§ Available data
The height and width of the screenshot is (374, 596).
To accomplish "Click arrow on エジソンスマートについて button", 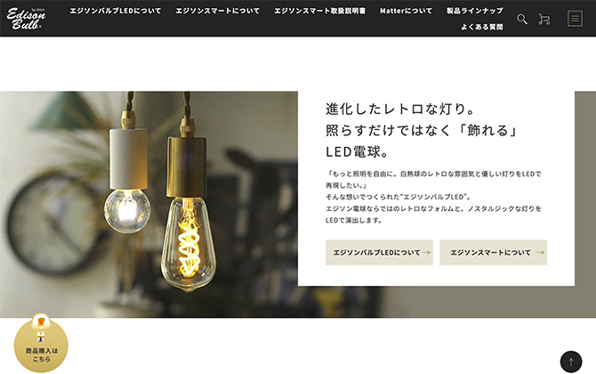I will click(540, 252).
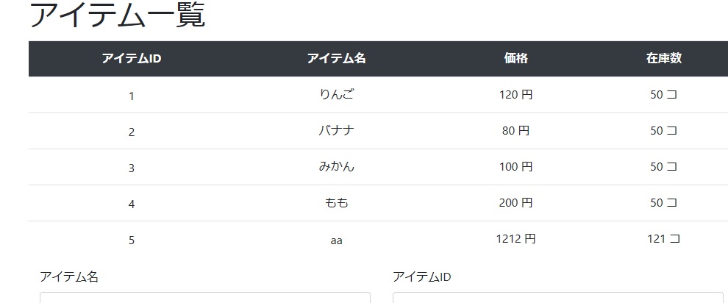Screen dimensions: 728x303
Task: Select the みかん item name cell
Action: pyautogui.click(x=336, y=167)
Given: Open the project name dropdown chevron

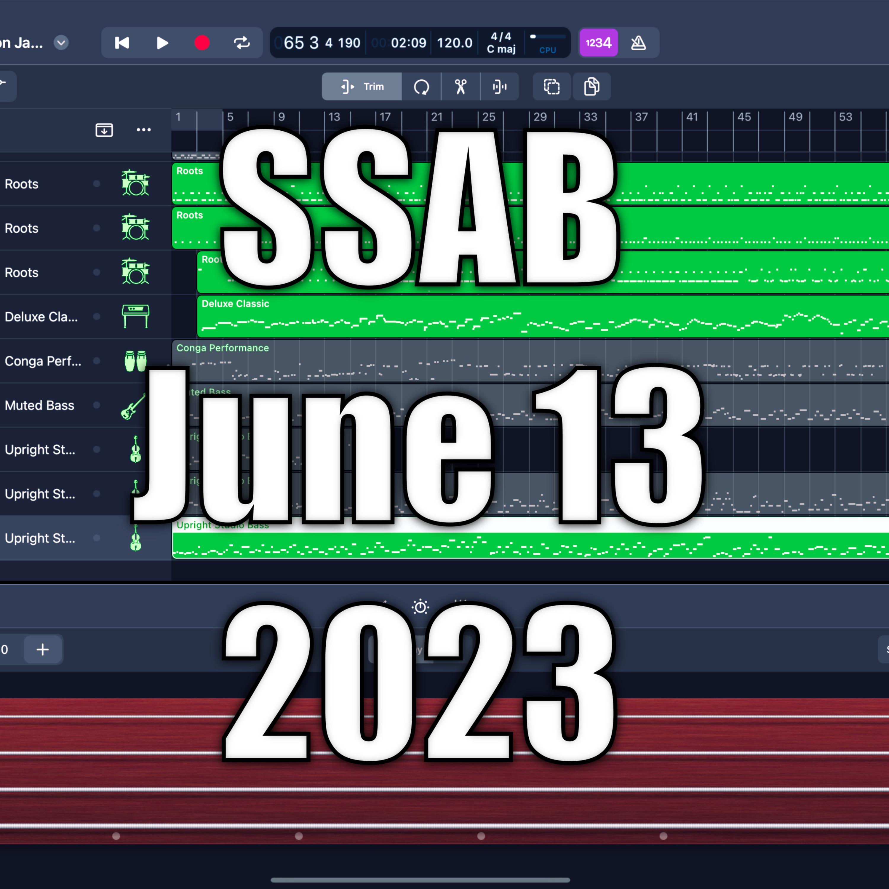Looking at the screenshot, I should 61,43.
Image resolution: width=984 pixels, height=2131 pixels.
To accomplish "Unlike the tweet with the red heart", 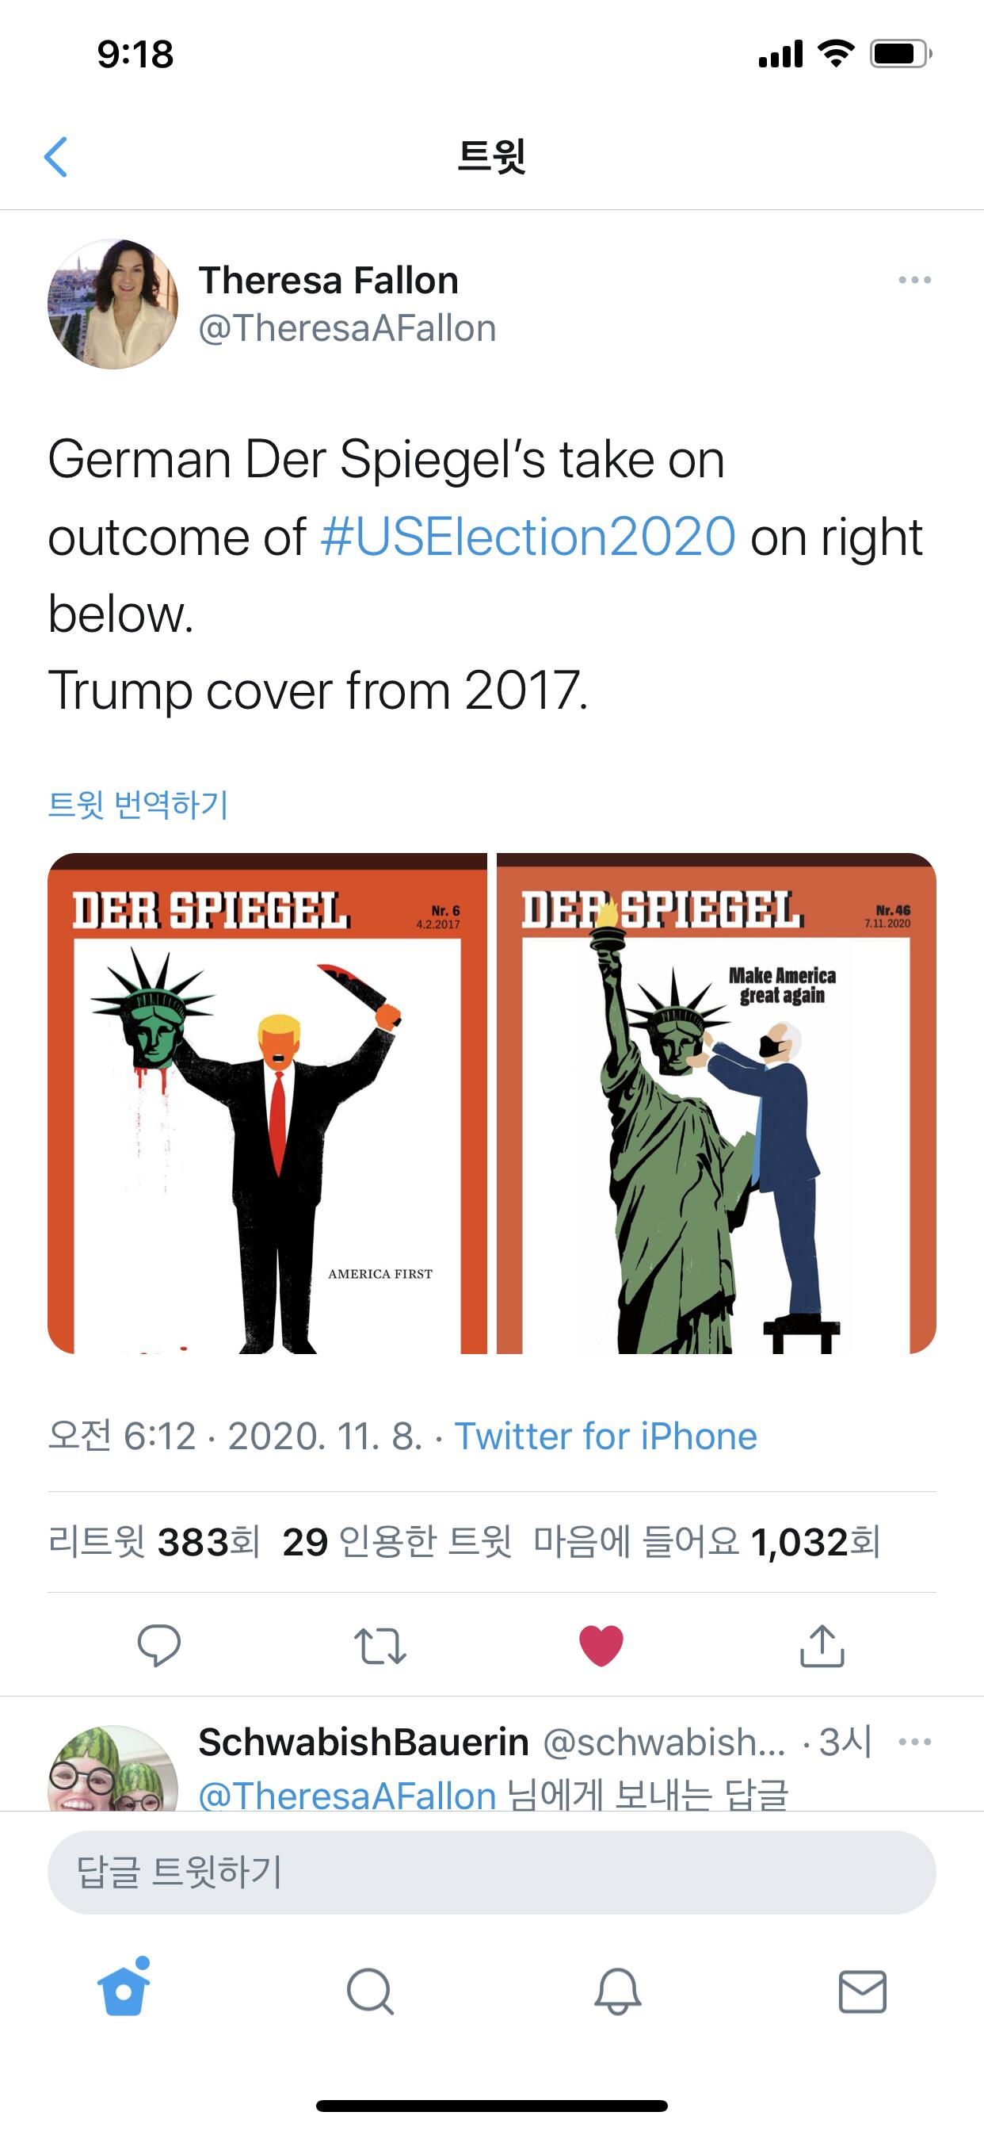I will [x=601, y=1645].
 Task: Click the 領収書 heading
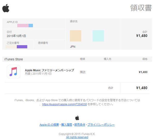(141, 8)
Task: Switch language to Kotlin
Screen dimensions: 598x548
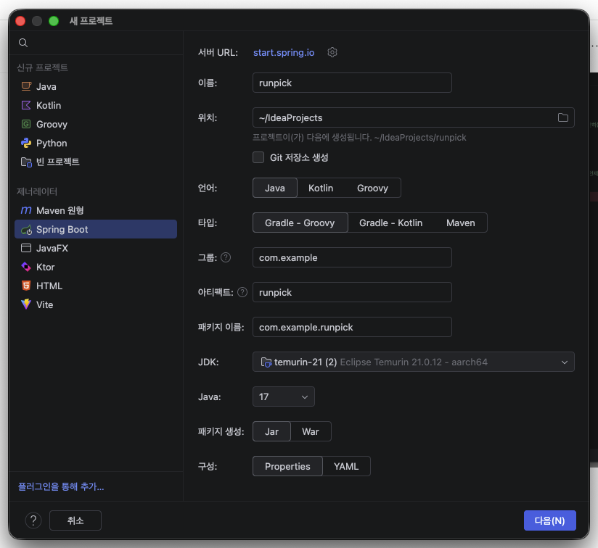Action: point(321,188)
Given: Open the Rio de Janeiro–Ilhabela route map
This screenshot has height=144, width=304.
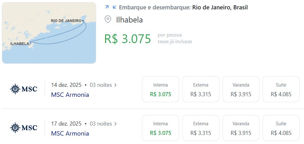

§ Your instructions
Turn the entries from the line with "Given: Open the Rio" up to and including the last line of the entries into a numbered list, omitting blank lines. Leave the pictures out of your answer.

§ Reply to the task
1. Given: Open the Rio de Janeiro–Ilhabela route map
2. This screenshot has height=144, width=304.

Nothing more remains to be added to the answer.